=== Input ===

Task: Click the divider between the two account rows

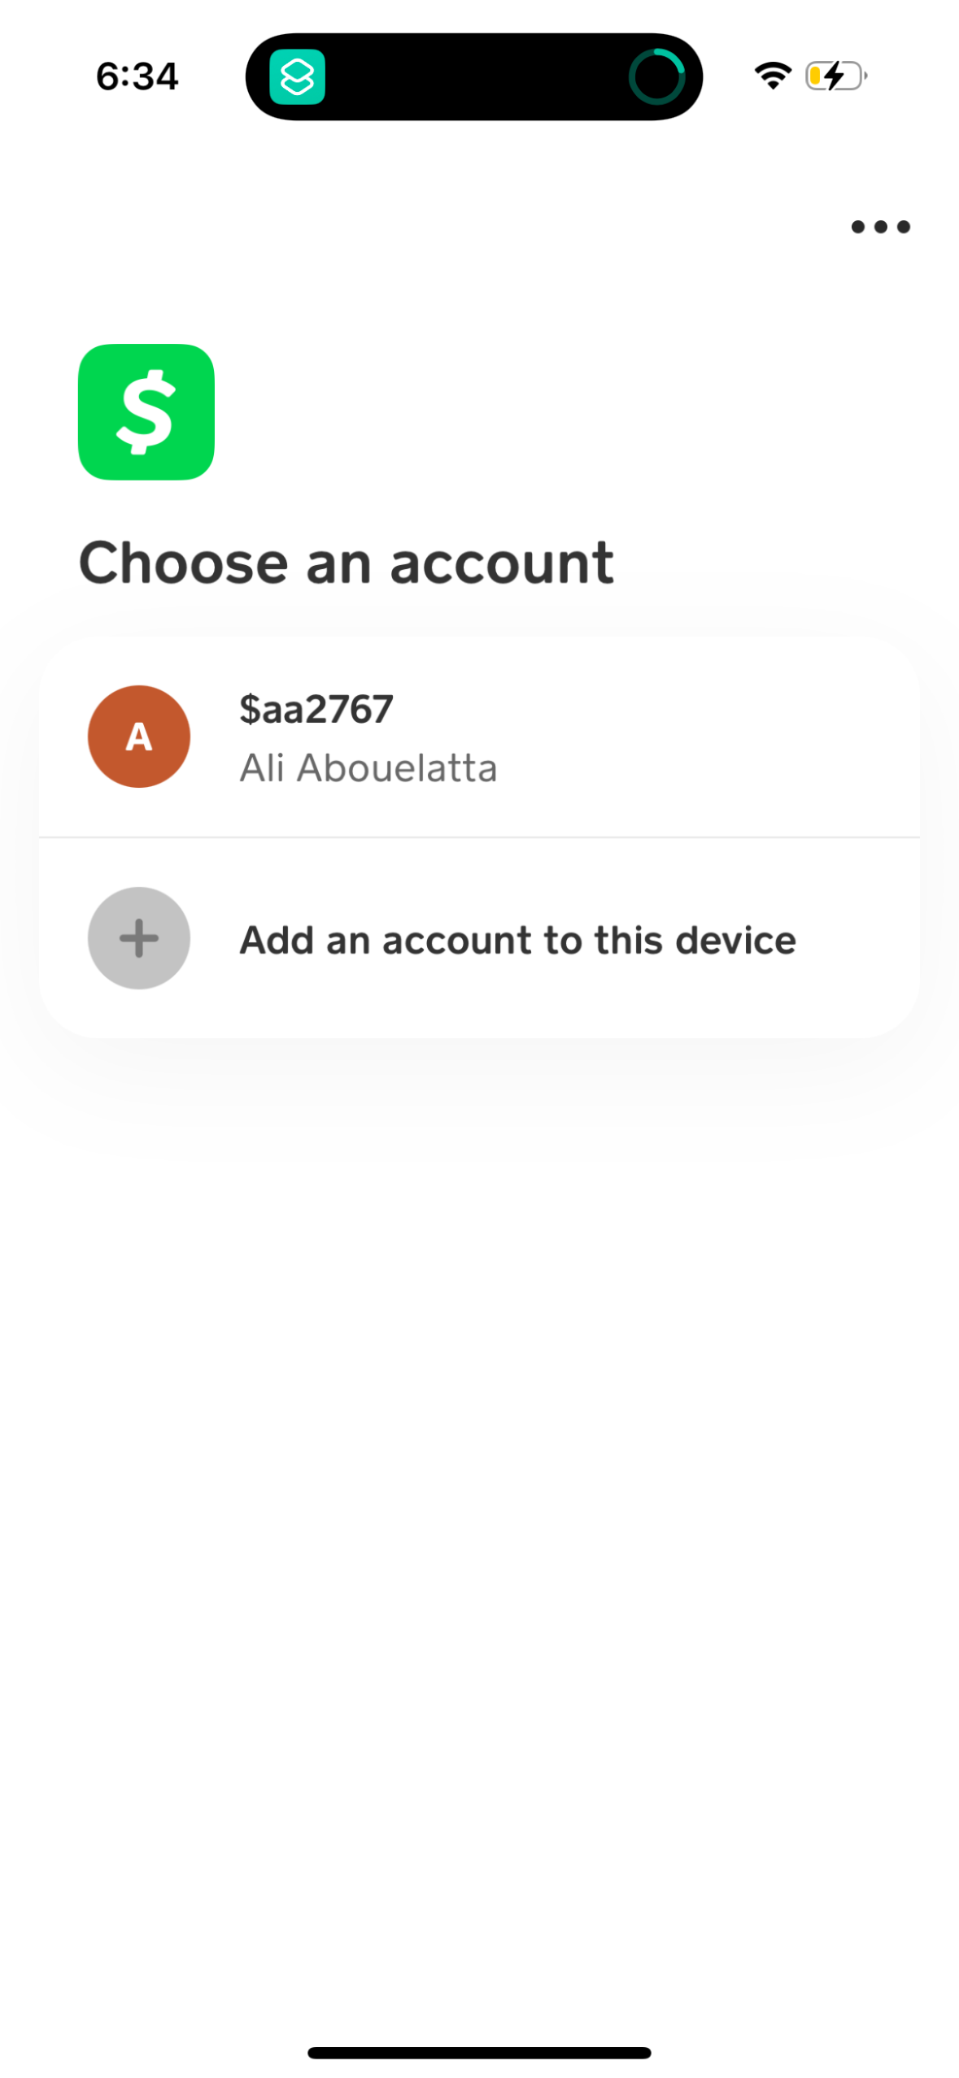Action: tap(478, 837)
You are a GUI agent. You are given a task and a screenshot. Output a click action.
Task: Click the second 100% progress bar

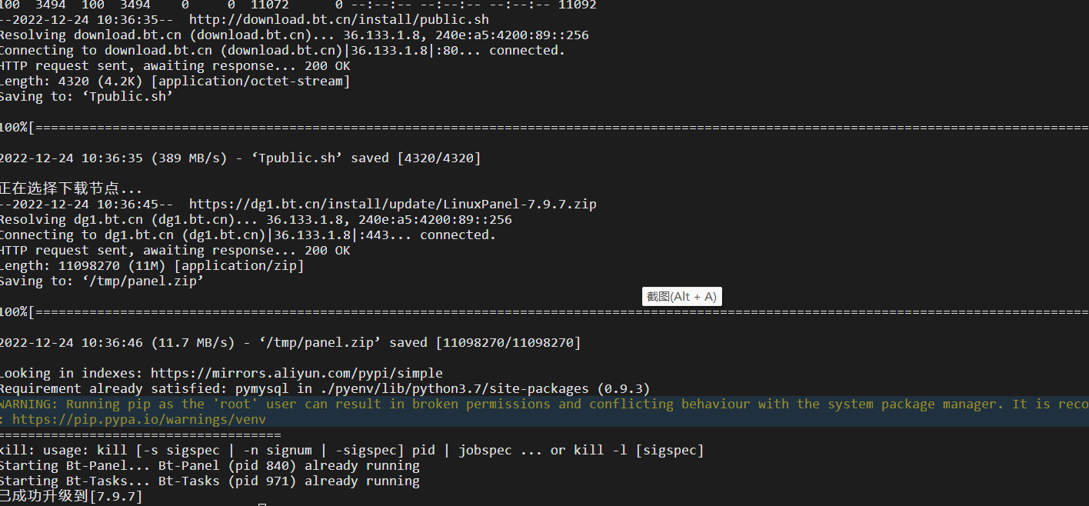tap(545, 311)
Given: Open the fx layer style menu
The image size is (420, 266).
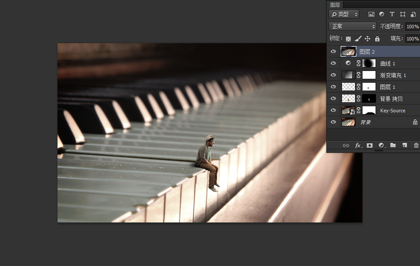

===

Return word for word the line bearing "Given: Open the fx layer style menu" and every later line of the entries, but none of the pictures.

Written answer ▸
Given: Open the fx layer style menu
The image size is (420, 266).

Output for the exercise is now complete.